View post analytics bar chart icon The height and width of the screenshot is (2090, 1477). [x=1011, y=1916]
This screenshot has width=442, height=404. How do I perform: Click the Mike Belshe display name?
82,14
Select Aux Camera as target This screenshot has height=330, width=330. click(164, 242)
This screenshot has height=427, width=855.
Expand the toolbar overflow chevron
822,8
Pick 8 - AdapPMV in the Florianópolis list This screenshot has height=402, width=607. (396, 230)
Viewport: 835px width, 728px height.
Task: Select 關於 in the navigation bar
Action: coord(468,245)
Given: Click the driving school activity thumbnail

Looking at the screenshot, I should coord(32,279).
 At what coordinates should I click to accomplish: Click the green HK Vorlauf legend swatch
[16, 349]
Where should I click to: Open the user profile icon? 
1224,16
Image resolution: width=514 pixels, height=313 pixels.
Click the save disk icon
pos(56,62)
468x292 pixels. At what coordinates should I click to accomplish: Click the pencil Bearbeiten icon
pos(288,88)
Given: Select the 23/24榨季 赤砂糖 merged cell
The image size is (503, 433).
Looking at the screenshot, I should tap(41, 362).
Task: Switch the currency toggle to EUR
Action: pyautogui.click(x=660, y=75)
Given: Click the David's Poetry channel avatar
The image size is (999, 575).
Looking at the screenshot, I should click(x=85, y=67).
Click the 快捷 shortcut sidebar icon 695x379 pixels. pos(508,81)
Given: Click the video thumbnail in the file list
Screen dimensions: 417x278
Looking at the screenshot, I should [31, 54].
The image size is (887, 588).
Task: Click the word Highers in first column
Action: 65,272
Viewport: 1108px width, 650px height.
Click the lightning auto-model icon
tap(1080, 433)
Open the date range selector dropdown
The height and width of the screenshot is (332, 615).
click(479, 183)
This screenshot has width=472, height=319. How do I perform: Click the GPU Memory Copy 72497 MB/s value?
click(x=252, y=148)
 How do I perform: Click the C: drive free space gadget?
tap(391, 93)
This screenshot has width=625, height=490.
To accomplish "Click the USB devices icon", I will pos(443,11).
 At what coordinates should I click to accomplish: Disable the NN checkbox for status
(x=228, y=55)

----------

■ PROBLEM TO SOLVE: Go through the records above and retype each one exactly.

■ PROBLEM SOLUTION:
View post analytics bar chart icon The height and width of the screenshot is (2090, 1477). [x=1011, y=1916]
This screenshot has width=442, height=404. How do I perform: Click the Mike Belshe display name?
82,14
Select Aux Camera as target This screenshot has height=330, width=330. click(164, 242)
This screenshot has height=427, width=855.
Expand the toolbar overflow chevron
822,8
Pick 8 - AdapPMV in the Florianópolis list This screenshot has height=402, width=607. (396, 230)
Viewport: 835px width, 728px height.
Task: Select 關於 in the navigation bar
Action: coord(468,245)
Given: Click the driving school activity thumbnail

Looking at the screenshot, I should coord(32,279).
 At what coordinates should I click to accomplish: Click the green HK Vorlauf legend swatch
[16, 349]
Where should I click to: Open the user profile icon? 
1224,16
Image resolution: width=514 pixels, height=313 pixels.
Click the save disk icon
pos(56,62)
468x292 pixels. At what coordinates should I click to accomplish: Click the pencil Bearbeiten icon
pos(288,88)
Given: Select the 23/24榨季 赤砂糖 merged cell
The image size is (503, 433).
Looking at the screenshot, I should tap(41, 362).
Task: Switch the currency toggle to EUR
Action: pyautogui.click(x=660, y=75)
Given: Click the David's Poetry channel avatar
The image size is (999, 575).
Looking at the screenshot, I should click(x=85, y=67).
Click the 快捷 shortcut sidebar icon 695x379 pixels. pos(508,81)
Given: Click the video thumbnail in the file list
Screen dimensions: 417x278
Looking at the screenshot, I should [31, 54].
The image size is (887, 588).
Task: Click the word Highers in first column
Action: 65,272
Viewport: 1108px width, 650px height.
Click the lightning auto-model icon
tap(1080, 433)
Open the date range selector dropdown
The height and width of the screenshot is (332, 615).
click(479, 183)
This screenshot has width=472, height=319. How do I perform: Click the GPU Memory Copy 72497 MB/s value?
click(x=252, y=148)
 How do I perform: Click the C: drive free space gadget?
tap(391, 93)
This screenshot has width=625, height=490.
To accomplish "Click the USB devices icon", I will pos(443,11).
 At what coordinates should I click to accomplish: Disable the NN checkbox for status
(x=228, y=55)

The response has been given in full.